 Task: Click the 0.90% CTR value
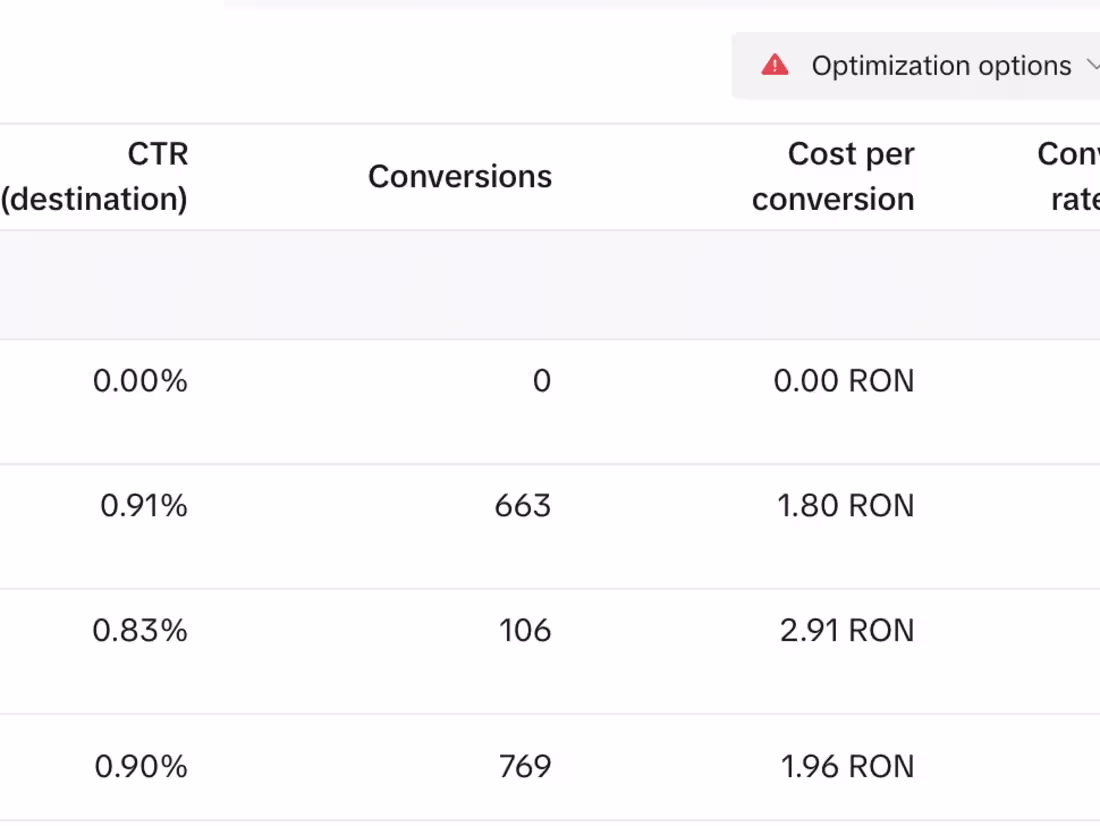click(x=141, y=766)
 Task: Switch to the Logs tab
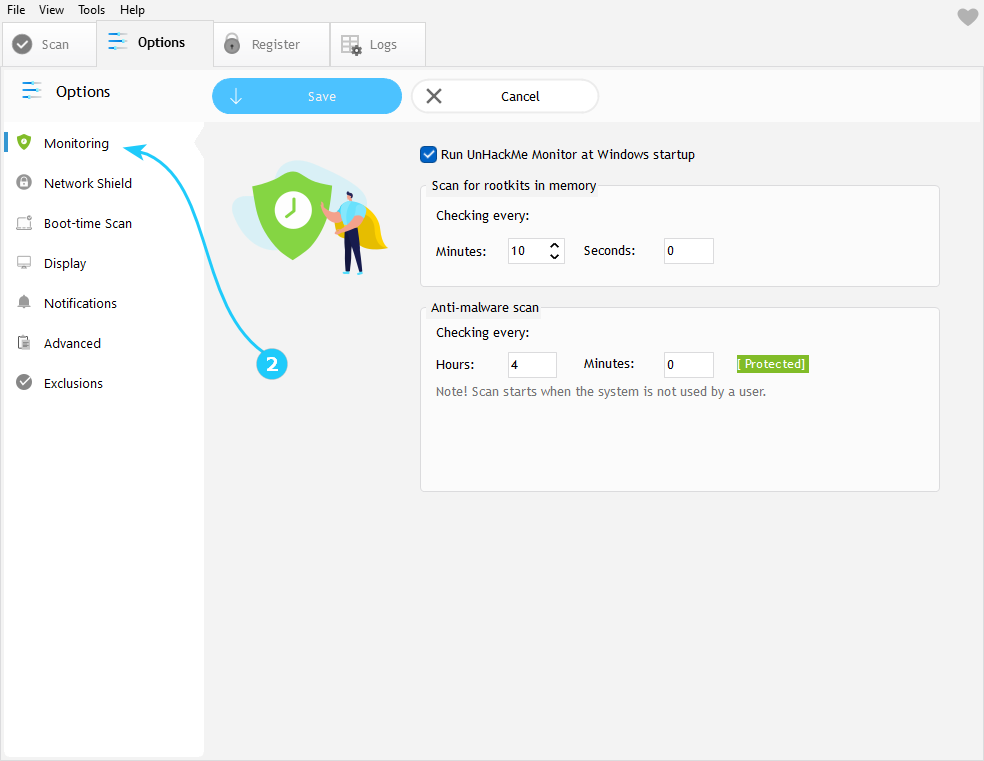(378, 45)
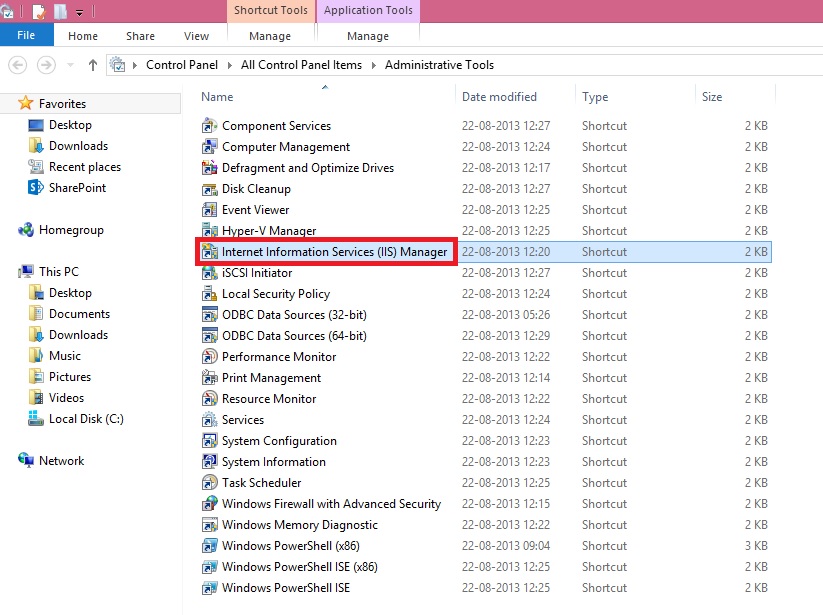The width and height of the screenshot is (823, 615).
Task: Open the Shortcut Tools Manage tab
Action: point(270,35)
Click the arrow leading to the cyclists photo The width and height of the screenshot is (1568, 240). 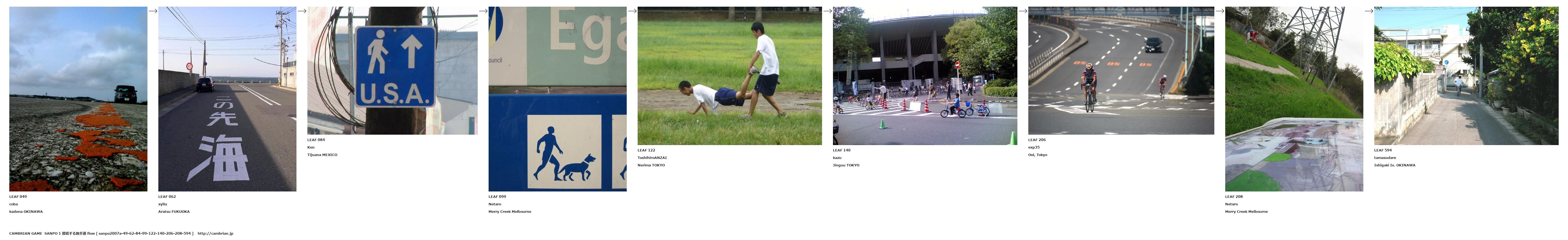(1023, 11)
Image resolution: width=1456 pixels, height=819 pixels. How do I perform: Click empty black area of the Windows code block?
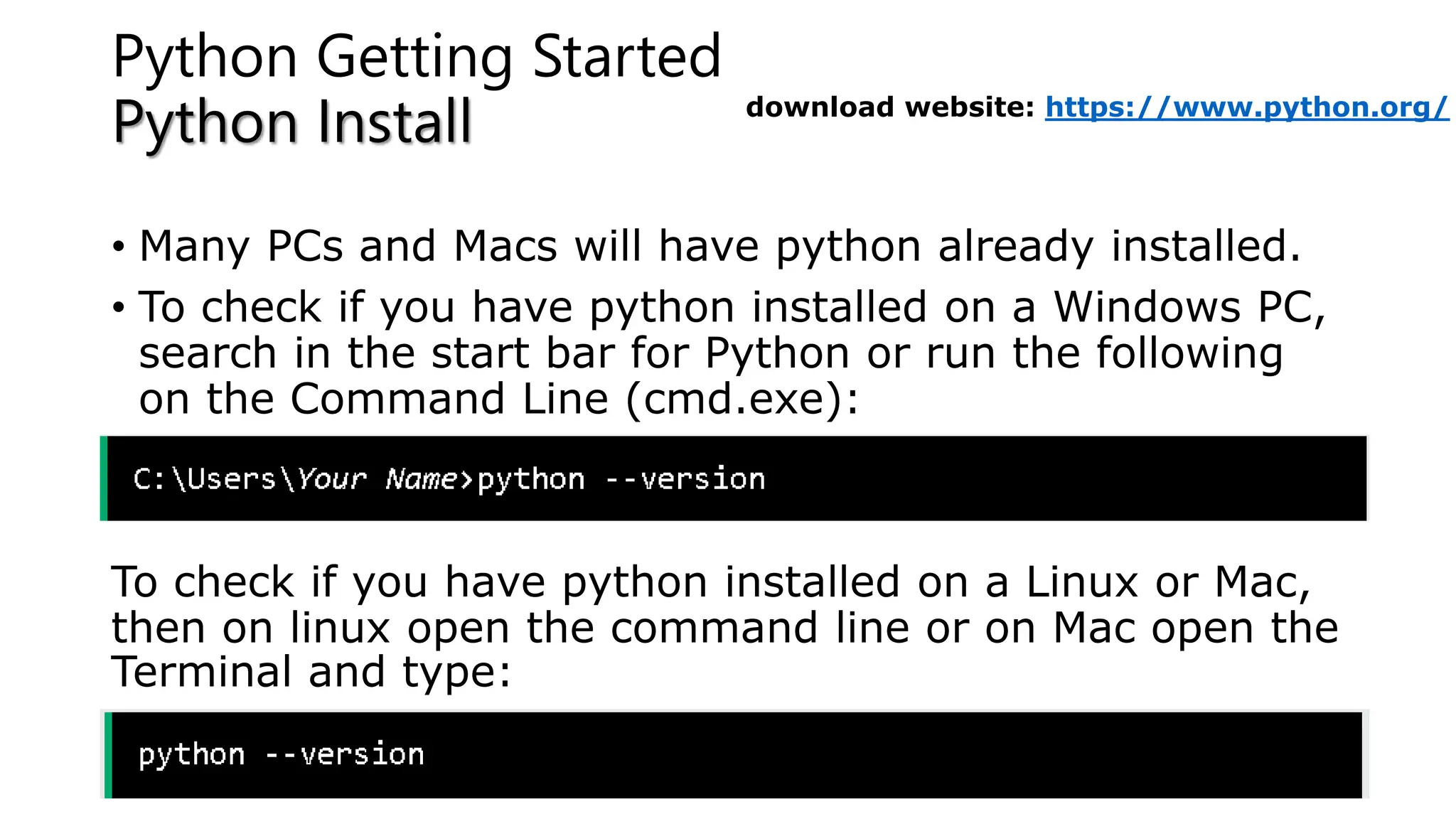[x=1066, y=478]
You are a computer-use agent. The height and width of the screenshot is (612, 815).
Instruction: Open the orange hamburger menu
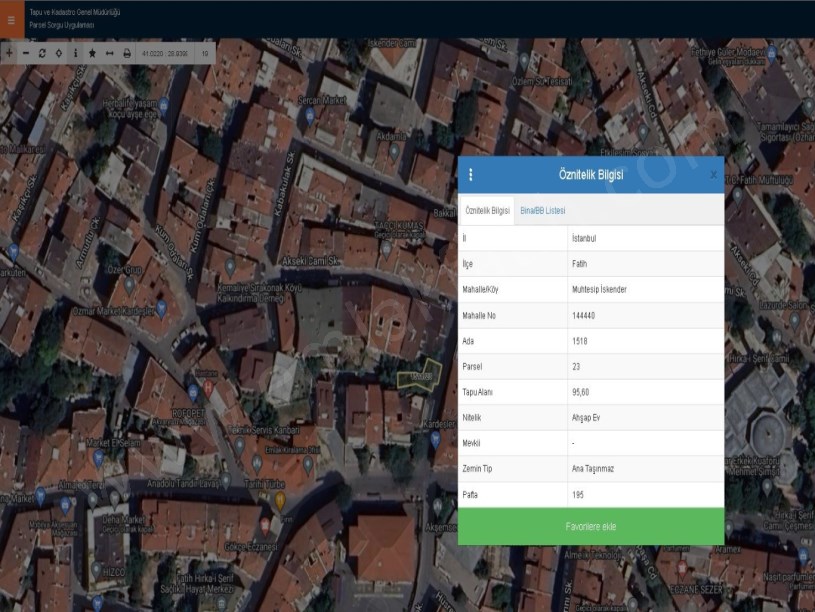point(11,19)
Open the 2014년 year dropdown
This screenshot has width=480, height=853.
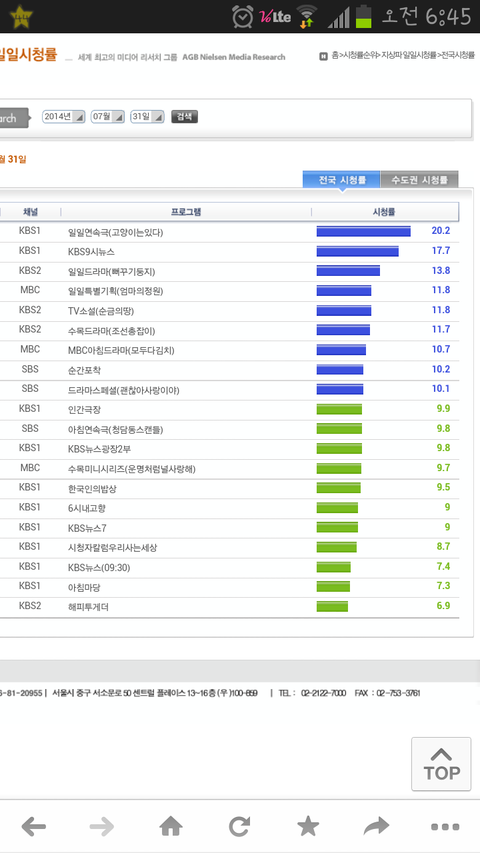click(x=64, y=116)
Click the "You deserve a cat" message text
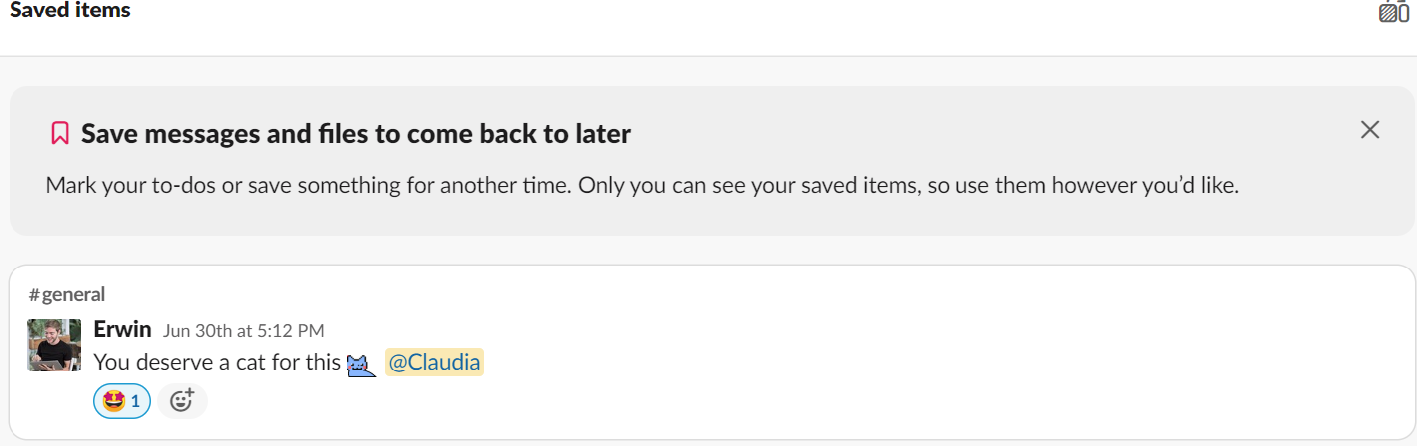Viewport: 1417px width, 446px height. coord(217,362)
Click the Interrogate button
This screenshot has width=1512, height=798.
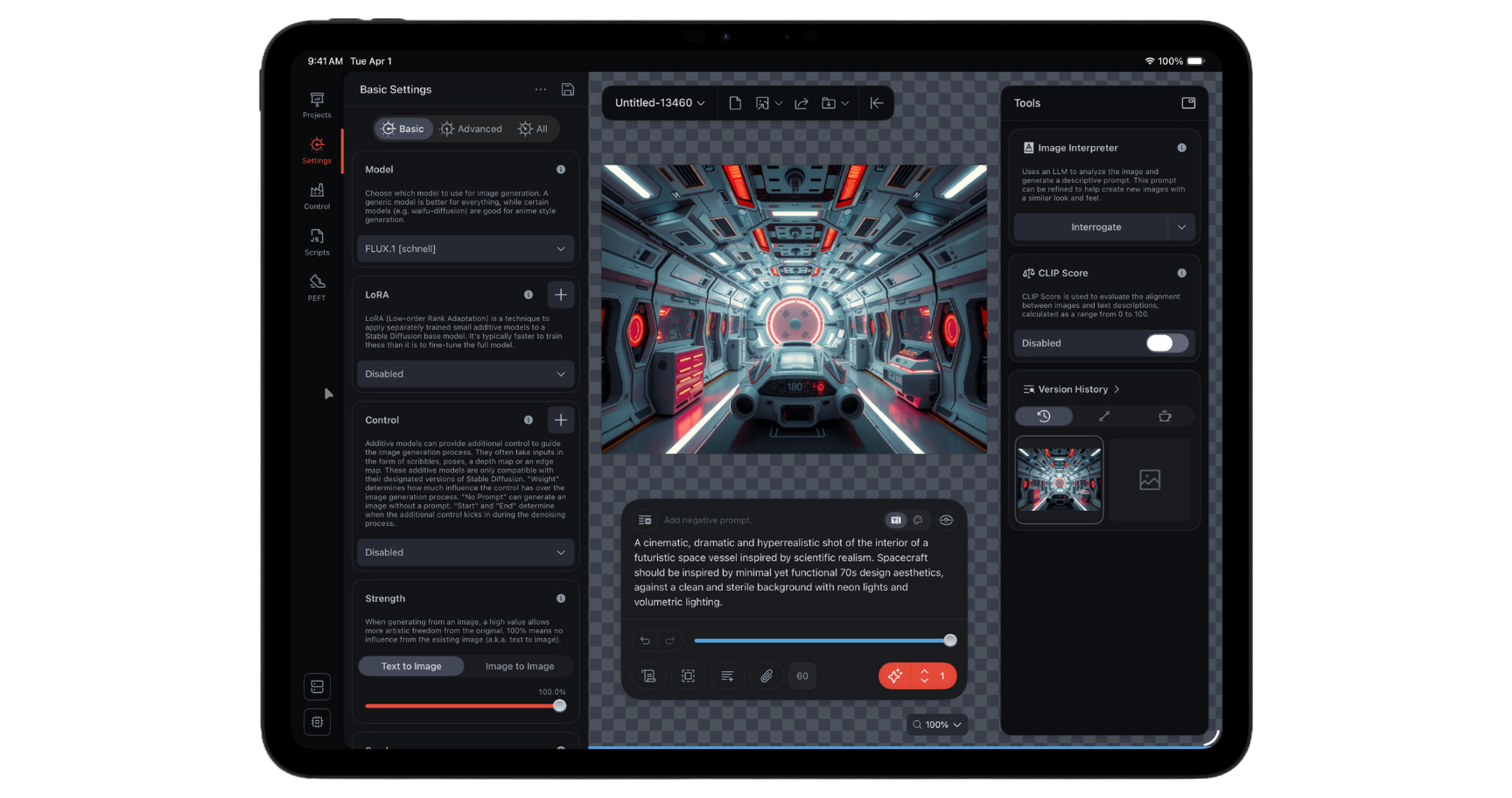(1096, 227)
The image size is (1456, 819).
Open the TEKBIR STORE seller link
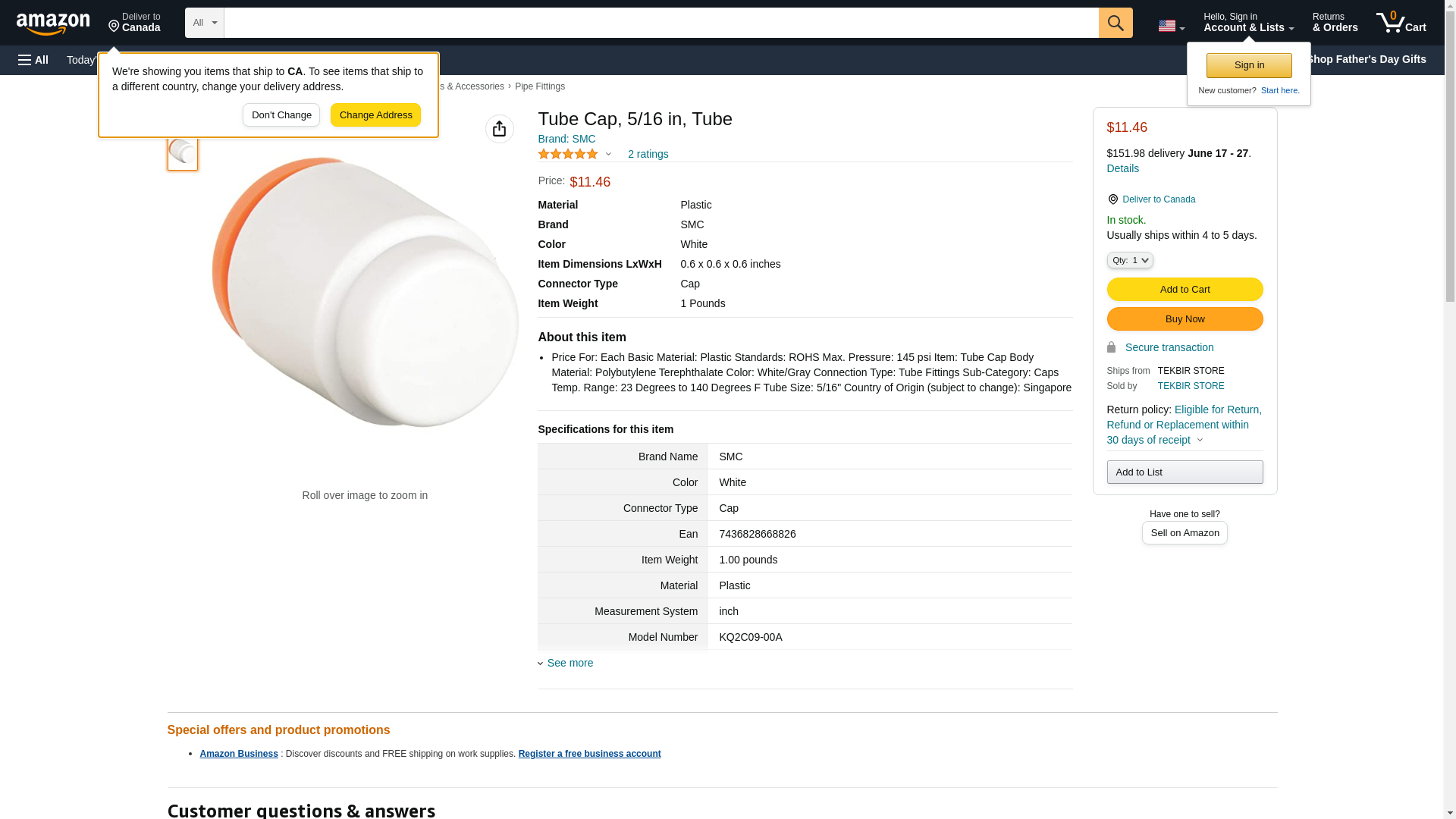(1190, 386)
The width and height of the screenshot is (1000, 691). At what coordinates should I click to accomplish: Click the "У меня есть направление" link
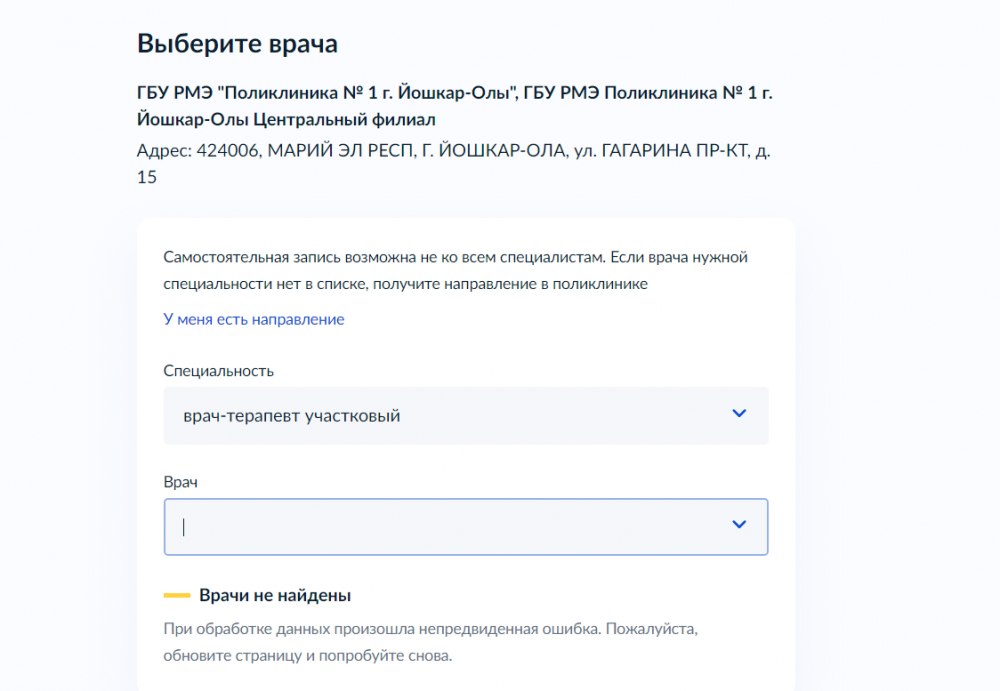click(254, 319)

══════

**Exercise:** Set down, word for word, only the lines running from the line with "Open the TEKBIR STORE seller link" through the final line of the entries above, omitting all pictures.

**Task solution:**
Open the TEKBIR STORE seller link
(1190, 386)
The width and height of the screenshot is (1000, 691). At what coordinates should I click to accomplish: Click the "У меня есть направление" link
click(254, 319)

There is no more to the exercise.